Has anybody grown this? This website has some interesting things to say about this small tree:
http://yellowhorntree.com/Home_Page.html
• Yellow-Horn can live for over two hundred years.
• Crop yields reach 95 percent by year five of age.
• It grows in areas with precipitation as low as 6 inches annually.
• It matures in height to 22 feet and 14 feet wide.
• With proper nutrition and moisture fruit yield can be 8 tons per acre.
• Average oil yield is about 850 gallons per acre. Higher yields are possible.
• The pericarpof the fruit contains 12.2 percent furfural.
• The seed and capsule combined has 40% oil content. Seed alone has 72%.
• Yellow Horn is USDA approved for entry, and is non-evasive.
• The leaves are alternate, pinnate, 6"-8" in length with an odd number of leaflets.

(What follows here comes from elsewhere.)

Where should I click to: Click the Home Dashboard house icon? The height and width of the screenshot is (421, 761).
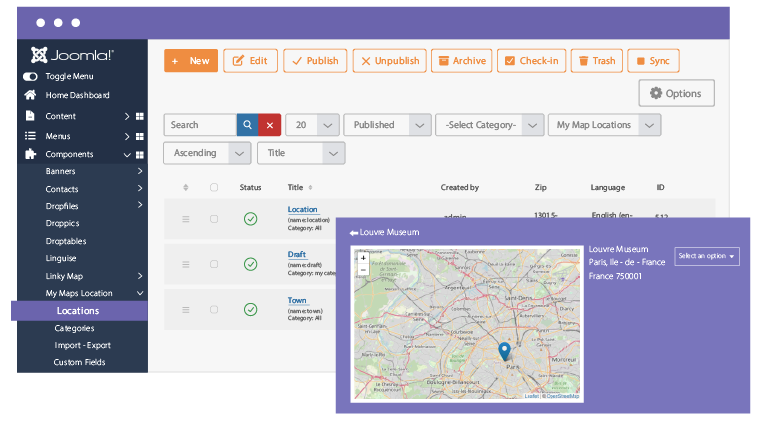coord(30,95)
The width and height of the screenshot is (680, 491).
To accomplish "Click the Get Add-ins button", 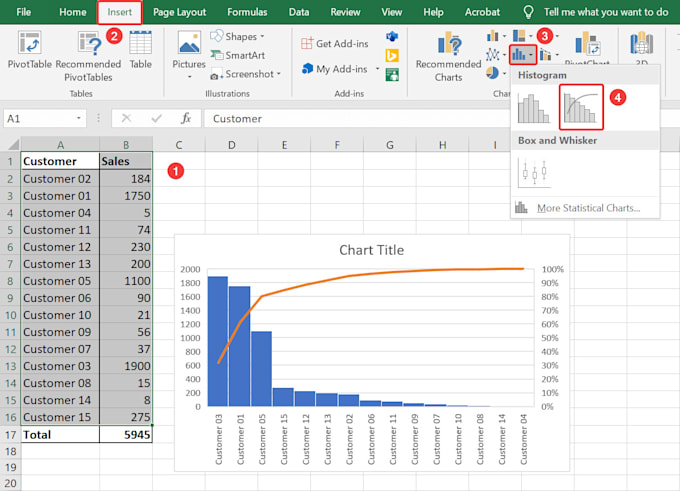I will coord(335,44).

• Leaflets are approximately 2" to 2 1/2" in length.
• Flowers cluster in panicles on terminal ends of branches & lateral branches.
• Individual flowers are white, and approximately 1 inch across.
• The throat is initially yellow then turns red in maturing.
• Flowering occurs in early to middle April and lasts for about 10 days.
• Fruit is a 3 valve capsule containing 3 seeds 1/4 to 3/8 inches diameter.
• Fruit matures in July or August.
• Flowering can commence in the second year of age.
And the leaves & flowers are edible! I've ordered 3 seedlings from Burnt Ridge to try them out, they seem like a great temperate climate
permaculture crop.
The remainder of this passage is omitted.